In the case of value learning, given the generous assumption that "we somehow figured out how to design an agent which understood what constituted observational evidence of humanity’s reflectively-endorsed utility function", it seems like you should be able to get a PAC-type bound, where by time T, the agent is only ϵ-suboptimal with probability 1−δ(ϵ,T), where δ(ϵ,T) is increasing in ϵ but decreasing in T -- see results on PAC bounds for Bayesian learning, which I haven't actually looked at. This gives you bounds stronger than asymptotic optimality for value leraning. Sadly, if you want your agent to actually behave well in general environments, you probably won't get results better than asymptotic optimality, but if you're happy to restrict yourself to MDPs, you probably can.

It is true that going beyond finite MDPs (more generally, environments satisfying sufficient ergodicity assumptions) causes problems but I believe it is possible to overcome them. For example, we can assume that there is a baseline policy (the advisor policy in case of DRL) s.t. the resulting trajectory in state space never (up to catastrophes) diverges from the optimal trajectory (or, less ambitiously, some "target" trajectory) further than some "distance" (measured in terms of the time it would take to go back to the optimal trajectory).

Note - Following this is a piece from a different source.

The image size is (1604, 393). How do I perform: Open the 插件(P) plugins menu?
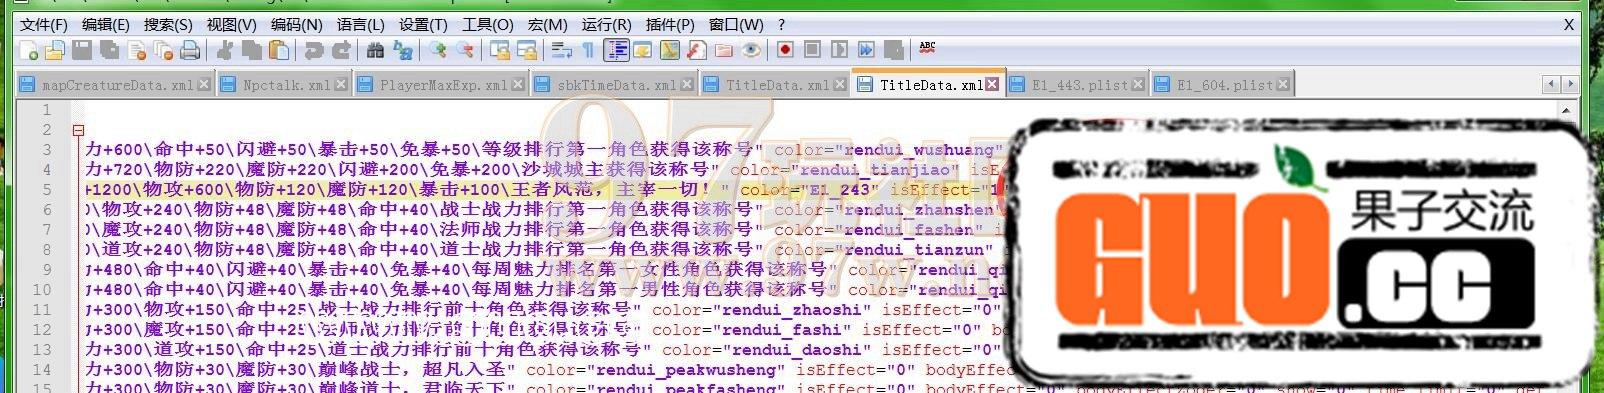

In the real world, this is usually impossible.

I think that in the real world, most superficially reasonable actions do not have irreversible consequences that are very important. So, this assumption can hold within some approximation, and this should lead to a performance guarantee that is optimal within the accuracy of this approximation.

Doesn't the cosmic ray example point to a strictly positive probability of dangerous behavior?

EDIT: Nvm I see what you're saying. If I'm understanding correctly, you'd prefer, e.g. "Value Learning is not [Safe with Probability 1]".

Thanks for the pointer to PAC-type bounds.